··· Record excerpts
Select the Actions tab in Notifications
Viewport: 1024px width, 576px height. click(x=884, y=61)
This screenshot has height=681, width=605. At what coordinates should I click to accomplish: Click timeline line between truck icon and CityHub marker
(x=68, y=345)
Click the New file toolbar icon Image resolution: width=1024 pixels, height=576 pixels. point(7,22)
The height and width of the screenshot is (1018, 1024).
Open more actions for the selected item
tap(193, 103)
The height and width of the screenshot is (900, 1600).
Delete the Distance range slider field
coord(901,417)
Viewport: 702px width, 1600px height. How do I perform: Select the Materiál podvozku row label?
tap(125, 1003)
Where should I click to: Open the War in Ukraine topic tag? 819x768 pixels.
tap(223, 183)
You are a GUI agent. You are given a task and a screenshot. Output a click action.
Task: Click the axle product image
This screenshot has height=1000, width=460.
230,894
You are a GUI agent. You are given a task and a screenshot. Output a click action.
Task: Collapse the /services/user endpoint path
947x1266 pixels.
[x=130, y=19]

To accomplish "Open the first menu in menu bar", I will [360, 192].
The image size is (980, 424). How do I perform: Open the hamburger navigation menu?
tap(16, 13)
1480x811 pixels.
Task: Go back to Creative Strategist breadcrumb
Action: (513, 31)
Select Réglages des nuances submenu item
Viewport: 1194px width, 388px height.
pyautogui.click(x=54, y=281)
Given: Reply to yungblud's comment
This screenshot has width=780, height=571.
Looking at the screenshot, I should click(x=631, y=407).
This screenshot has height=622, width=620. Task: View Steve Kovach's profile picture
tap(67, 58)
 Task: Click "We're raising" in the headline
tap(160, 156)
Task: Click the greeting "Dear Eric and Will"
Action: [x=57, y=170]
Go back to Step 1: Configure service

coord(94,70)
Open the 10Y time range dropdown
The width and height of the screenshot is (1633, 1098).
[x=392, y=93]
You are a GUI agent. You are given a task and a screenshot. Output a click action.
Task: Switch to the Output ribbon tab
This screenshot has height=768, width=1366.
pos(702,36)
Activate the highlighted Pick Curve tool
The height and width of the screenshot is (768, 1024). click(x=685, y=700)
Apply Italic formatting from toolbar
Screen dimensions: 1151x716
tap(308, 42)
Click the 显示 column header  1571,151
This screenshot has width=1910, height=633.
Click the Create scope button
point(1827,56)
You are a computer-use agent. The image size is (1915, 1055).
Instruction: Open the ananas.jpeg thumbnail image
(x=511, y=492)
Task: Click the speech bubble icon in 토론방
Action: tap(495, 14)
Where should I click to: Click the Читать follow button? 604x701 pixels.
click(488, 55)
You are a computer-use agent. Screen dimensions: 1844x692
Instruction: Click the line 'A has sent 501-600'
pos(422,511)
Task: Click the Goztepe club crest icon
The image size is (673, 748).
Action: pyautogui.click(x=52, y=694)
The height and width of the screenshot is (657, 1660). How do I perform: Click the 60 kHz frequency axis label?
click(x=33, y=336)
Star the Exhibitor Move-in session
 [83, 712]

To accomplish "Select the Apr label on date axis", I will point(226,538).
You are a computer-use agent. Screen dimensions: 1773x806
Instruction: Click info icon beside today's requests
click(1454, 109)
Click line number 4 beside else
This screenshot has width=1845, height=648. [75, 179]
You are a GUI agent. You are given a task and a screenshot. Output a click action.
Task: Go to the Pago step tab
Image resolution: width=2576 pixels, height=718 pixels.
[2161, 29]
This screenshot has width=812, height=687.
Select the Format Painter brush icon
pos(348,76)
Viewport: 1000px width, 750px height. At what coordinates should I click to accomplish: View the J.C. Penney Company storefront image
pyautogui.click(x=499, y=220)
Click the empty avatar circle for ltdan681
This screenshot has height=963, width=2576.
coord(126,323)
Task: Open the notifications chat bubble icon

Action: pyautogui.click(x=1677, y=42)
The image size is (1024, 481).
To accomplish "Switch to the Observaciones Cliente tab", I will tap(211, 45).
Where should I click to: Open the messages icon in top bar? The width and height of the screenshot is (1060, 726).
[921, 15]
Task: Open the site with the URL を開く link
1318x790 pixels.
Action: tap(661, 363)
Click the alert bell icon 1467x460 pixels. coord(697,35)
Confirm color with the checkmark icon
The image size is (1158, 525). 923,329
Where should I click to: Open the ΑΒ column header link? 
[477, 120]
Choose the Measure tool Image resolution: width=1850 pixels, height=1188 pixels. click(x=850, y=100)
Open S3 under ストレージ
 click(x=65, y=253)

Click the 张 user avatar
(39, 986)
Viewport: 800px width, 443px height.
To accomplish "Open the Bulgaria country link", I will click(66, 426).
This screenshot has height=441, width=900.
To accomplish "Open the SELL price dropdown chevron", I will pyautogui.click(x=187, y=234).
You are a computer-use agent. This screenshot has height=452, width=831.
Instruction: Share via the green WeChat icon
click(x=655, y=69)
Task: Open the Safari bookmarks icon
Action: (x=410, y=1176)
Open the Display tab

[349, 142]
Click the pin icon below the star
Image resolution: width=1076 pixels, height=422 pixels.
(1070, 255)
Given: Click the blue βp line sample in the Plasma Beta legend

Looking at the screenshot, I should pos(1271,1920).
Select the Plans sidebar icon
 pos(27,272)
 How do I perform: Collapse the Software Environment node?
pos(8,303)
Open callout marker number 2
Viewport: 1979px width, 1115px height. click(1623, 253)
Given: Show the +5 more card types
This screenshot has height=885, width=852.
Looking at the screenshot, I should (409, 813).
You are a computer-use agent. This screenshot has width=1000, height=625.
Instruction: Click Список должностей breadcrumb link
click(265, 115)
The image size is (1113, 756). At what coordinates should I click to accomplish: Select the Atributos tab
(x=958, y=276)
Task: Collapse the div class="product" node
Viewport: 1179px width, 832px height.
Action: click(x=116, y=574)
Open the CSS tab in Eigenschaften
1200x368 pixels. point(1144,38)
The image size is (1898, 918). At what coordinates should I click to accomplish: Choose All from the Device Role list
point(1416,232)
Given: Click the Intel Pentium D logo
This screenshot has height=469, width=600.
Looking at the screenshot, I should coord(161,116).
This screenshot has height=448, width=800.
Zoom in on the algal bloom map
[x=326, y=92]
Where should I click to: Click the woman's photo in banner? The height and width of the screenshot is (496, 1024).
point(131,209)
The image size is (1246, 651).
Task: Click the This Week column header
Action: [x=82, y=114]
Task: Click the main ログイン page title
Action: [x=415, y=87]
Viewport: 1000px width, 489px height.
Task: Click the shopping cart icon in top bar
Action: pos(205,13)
······
# Exercise prompt
Take each record above and return it verbatim.

# Result
Select the Actions tab in Notifications
Viewport: 1024px width, 576px height. click(x=884, y=61)
This screenshot has height=681, width=605. At what coordinates should I click to accomplish: Click timeline line between truck icon and CityHub marker
(x=68, y=345)
Click the New file toolbar icon Image resolution: width=1024 pixels, height=576 pixels. point(7,22)
The height and width of the screenshot is (1018, 1024).
Open more actions for the selected item
tap(193, 103)
The height and width of the screenshot is (900, 1600).
Delete the Distance range slider field
coord(901,417)
Viewport: 702px width, 1600px height. How do I perform: Select the Materiál podvozku row label?
tap(125, 1003)
Where should I click to: Open the War in Ukraine topic tag? 819x768 pixels.
tap(223, 183)
You are a GUI agent. You are given a task and a screenshot. Output a click action.
Task: Click the axle product image
This screenshot has height=1000, width=460.
230,894
You are a GUI agent. You are given a task and a screenshot. Output a click action.
Task: Collapse the /services/user endpoint path
947x1266 pixels.
[x=130, y=19]

To accomplish "Open the first menu in menu bar", I will [360, 192].
The image size is (980, 424). How do I perform: Open the hamburger navigation menu?
tap(16, 13)
1480x811 pixels.
Task: Go back to Creative Strategist breadcrumb
Action: (513, 31)
Select Réglages des nuances submenu item
Viewport: 1194px width, 388px height.
pyautogui.click(x=54, y=281)
Given: Reply to yungblud's comment
This screenshot has width=780, height=571.
Looking at the screenshot, I should click(x=631, y=407).
This screenshot has height=622, width=620. Task: View Steve Kovach's profile picture
tap(67, 58)
 Task: Click "We're raising" in the headline
tap(160, 156)
Task: Click the greeting "Dear Eric and Will"
Action: [x=57, y=170]
Go back to Step 1: Configure service

coord(94,70)
Open the 10Y time range dropdown
The width and height of the screenshot is (1633, 1098).
[x=392, y=93]
You are a GUI agent. You are given a task and a screenshot. Output a click action.
Task: Switch to the Output ribbon tab
This screenshot has height=768, width=1366.
pos(702,36)
Activate the highlighted Pick Curve tool
The height and width of the screenshot is (768, 1024). click(x=685, y=700)
Apply Italic formatting from toolbar
Screen dimensions: 1151x716
tap(308, 42)
Click the 显示 column header  1571,151
This screenshot has width=1910, height=633.
Click the Create scope button
point(1827,56)
You are a computer-use agent. The image size is (1915, 1055).
Instruction: Open the ananas.jpeg thumbnail image
(x=511, y=492)
Task: Click the speech bubble icon in 토론방
Action: tap(495, 14)
Where should I click to: Click the Читать follow button? 604x701 pixels.
click(488, 55)
You are a computer-use agent. Screen dimensions: 1844x692
Instruction: Click the line 'A has sent 501-600'
pos(422,511)
Task: Click the Goztepe club crest icon
The image size is (673, 748).
Action: pyautogui.click(x=52, y=694)
The height and width of the screenshot is (657, 1660). How do I perform: Click the 60 kHz frequency axis label?
click(x=33, y=336)
Star the Exhibitor Move-in session
 [83, 712]

To accomplish "Select the Apr label on date axis", I will point(226,538).
You are a computer-use agent. Screen dimensions: 1773x806
Instruction: Click info icon beside today's requests
click(1454, 109)
Click line number 4 beside else
This screenshot has width=1845, height=648. [75, 179]
You are a GUI agent. You are given a task and a screenshot. Output a click action.
Task: Go to the Pago step tab
Image resolution: width=2576 pixels, height=718 pixels.
[2161, 29]
This screenshot has width=812, height=687.
Select the Format Painter brush icon
pos(348,76)
Viewport: 1000px width, 750px height. At what coordinates should I click to accomplish: View the J.C. Penney Company storefront image
pyautogui.click(x=499, y=220)
Click the empty avatar circle for ltdan681
This screenshot has height=963, width=2576.
coord(126,323)
Task: Open the notifications chat bubble icon

Action: pyautogui.click(x=1677, y=42)
The image size is (1024, 481).
To accomplish "Switch to the Observaciones Cliente tab", I will tap(211, 45).
Where should I click to: Open the messages icon in top bar? The width and height of the screenshot is (1060, 726).
[921, 15]
Task: Open the site with the URL を開く link
1318x790 pixels.
Action: tap(661, 363)
Click the alert bell icon 1467x460 pixels. coord(697,35)
Confirm color with the checkmark icon
The image size is (1158, 525). 923,329
Where should I click to: Open the ΑΒ column header link? 
[477, 120]
Choose the Measure tool Image resolution: width=1850 pixels, height=1188 pixels. click(x=850, y=100)
Open S3 under ストレージ
 click(x=65, y=253)

Click the 张 user avatar
(39, 986)
Viewport: 800px width, 443px height.
To accomplish "Open the Bulgaria country link", I will click(66, 426).
This screenshot has height=441, width=900.
To accomplish "Open the SELL price dropdown chevron", I will pyautogui.click(x=187, y=234).
You are a computer-use agent. This screenshot has height=452, width=831.
Instruction: Share via the green WeChat icon
click(x=655, y=69)
Task: Open the Safari bookmarks icon
Action: (x=410, y=1176)
Open the Display tab

[349, 142]
Click the pin icon below the star
Image resolution: width=1076 pixels, height=422 pixels.
(1070, 255)
Given: Click the blue βp line sample in the Plasma Beta legend

Looking at the screenshot, I should pos(1271,1920).
Select the Plans sidebar icon
 pos(27,272)
 How do I perform: Collapse the Software Environment node?
pos(8,303)
Open callout marker number 2
Viewport: 1979px width, 1115px height. click(1623, 253)
Given: Show the +5 more card types
This screenshot has height=885, width=852.
Looking at the screenshot, I should (409, 813).
You are a computer-use agent. This screenshot has width=1000, height=625.
Instruction: Click Список должностей breadcrumb link
click(265, 115)
The image size is (1113, 756). At what coordinates should I click to accomplish: Select the Atributos tab
(x=958, y=276)
Task: Collapse the div class="product" node
Viewport: 1179px width, 832px height.
Action: click(x=116, y=574)
Open the CSS tab in Eigenschaften
1200x368 pixels. point(1144,38)
The image size is (1898, 918). At what coordinates should I click to accomplish: Choose All from the Device Role list
point(1416,232)
Given: Click the Intel Pentium D logo
This screenshot has height=469, width=600.
Looking at the screenshot, I should coord(161,116).
This screenshot has height=448, width=800.
Zoom in on the algal bloom map
[x=326, y=92]
Where should I click to: Click the woman's photo in banner? The height and width of the screenshot is (496, 1024).
point(131,209)
The image size is (1246, 651).
Task: Click the This Week column header
Action: [x=82, y=114]
Task: Click the main ログイン page title
Action: [x=415, y=87]
Viewport: 1000px width, 489px height.
Task: Click the shopping cart icon in top bar
Action: pos(205,13)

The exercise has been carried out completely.